| TASK TO CARRY OUT |
Write out the entries below once more, exactly.

====== EXCERPTED DATA ======

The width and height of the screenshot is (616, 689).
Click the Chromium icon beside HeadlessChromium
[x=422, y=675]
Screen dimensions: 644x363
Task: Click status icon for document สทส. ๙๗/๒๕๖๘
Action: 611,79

======

| EXERCISE SOLUTION |
The width and height of the screenshot is (616, 689).
Click the Chromium icon beside HeadlessChromium
[x=422, y=675]
Screen dimensions: 644x363
Task: Click status icon for document สทส. ๙๗/๒๕๖๘
Action: 611,79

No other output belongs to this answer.